Your job is to copy all the entries precisely as they stand.

Records provided:
[Start of Attachment]

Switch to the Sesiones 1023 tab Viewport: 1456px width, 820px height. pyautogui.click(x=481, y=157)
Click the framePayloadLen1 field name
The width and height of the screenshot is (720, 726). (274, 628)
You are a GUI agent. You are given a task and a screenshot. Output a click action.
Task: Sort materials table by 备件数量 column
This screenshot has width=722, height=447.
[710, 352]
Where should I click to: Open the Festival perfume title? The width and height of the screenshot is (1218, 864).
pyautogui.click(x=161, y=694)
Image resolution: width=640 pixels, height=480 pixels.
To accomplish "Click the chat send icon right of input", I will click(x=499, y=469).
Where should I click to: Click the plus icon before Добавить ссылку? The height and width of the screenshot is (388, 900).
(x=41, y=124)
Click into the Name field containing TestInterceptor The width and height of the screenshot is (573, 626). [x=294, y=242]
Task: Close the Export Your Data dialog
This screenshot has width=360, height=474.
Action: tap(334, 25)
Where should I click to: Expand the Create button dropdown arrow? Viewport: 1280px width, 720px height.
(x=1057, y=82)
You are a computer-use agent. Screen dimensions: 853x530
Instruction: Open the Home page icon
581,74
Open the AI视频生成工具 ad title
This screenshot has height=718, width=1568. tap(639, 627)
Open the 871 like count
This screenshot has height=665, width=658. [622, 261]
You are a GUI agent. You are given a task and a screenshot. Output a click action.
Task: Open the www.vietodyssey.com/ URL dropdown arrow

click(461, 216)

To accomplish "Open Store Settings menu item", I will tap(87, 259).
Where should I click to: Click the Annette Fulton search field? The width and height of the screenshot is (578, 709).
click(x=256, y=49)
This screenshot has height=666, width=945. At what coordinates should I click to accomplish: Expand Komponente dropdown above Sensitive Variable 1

[End of Attachment]

Solution to this exercise:
Switch to the Sesiones 1023 tab Viewport: 1456px width, 820px height. pyautogui.click(x=481, y=157)
Click the framePayloadLen1 field name
The width and height of the screenshot is (720, 726). (274, 628)
You are a GUI agent. You are given a task and a screenshot. Output a click action.
Task: Sort materials table by 备件数量 column
This screenshot has width=722, height=447.
[710, 352]
Where should I click to: Open the Festival perfume title? The width and height of the screenshot is (1218, 864).
pyautogui.click(x=161, y=694)
Image resolution: width=640 pixels, height=480 pixels.
To accomplish "Click the chat send icon right of input", I will click(x=499, y=469).
Where should I click to: Click the plus icon before Добавить ссылку? The height and width of the screenshot is (388, 900).
(x=41, y=124)
Click into the Name field containing TestInterceptor The width and height of the screenshot is (573, 626). [x=294, y=242]
Task: Close the Export Your Data dialog
This screenshot has width=360, height=474.
Action: tap(334, 25)
Where should I click to: Expand the Create button dropdown arrow? Viewport: 1280px width, 720px height.
(x=1057, y=82)
You are a computer-use agent. Screen dimensions: 853x530
Instruction: Open the Home page icon
581,74
Open the AI视频生成工具 ad title
This screenshot has height=718, width=1568. tap(639, 627)
Open the 871 like count
This screenshot has height=665, width=658. [622, 261]
You are a GUI agent. You are given a task and a screenshot. Output a click action.
Task: Open the www.vietodyssey.com/ URL dropdown arrow

click(461, 216)

To accomplish "Open Store Settings menu item", I will tap(87, 259).
Where should I click to: Click the Annette Fulton search field? The width and height of the screenshot is (578, 709).
click(x=256, y=49)
This screenshot has height=666, width=945. At what coordinates should I click to accomplish: Expand Komponente dropdown above Sensitive Variable 1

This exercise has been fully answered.